__Exercise data__:
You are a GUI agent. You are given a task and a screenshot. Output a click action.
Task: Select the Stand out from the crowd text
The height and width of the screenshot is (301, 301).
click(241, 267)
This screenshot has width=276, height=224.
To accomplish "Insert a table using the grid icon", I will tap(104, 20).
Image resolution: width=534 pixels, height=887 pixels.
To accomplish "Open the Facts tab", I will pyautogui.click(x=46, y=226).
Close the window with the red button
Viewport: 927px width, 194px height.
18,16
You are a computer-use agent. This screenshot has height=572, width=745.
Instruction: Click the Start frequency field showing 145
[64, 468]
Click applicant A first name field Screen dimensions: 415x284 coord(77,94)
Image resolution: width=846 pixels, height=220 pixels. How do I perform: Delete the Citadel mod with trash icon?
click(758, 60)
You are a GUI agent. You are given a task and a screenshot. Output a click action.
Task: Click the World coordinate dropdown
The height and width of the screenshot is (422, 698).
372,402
* * *
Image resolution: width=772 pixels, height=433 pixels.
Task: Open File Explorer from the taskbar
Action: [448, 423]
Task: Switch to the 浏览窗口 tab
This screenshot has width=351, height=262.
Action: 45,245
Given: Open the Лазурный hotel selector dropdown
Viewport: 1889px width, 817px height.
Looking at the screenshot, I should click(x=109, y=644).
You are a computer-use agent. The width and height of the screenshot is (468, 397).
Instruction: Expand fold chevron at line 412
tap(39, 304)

__Task directions__:
Find the lines that mention "accomplish" in the entries and show them.

__Answer to this problem__:
To accomplish "Insert a table using the grid icon", I will tap(104, 20).
To accomplish "Open the Facts tab", I will pyautogui.click(x=46, y=226).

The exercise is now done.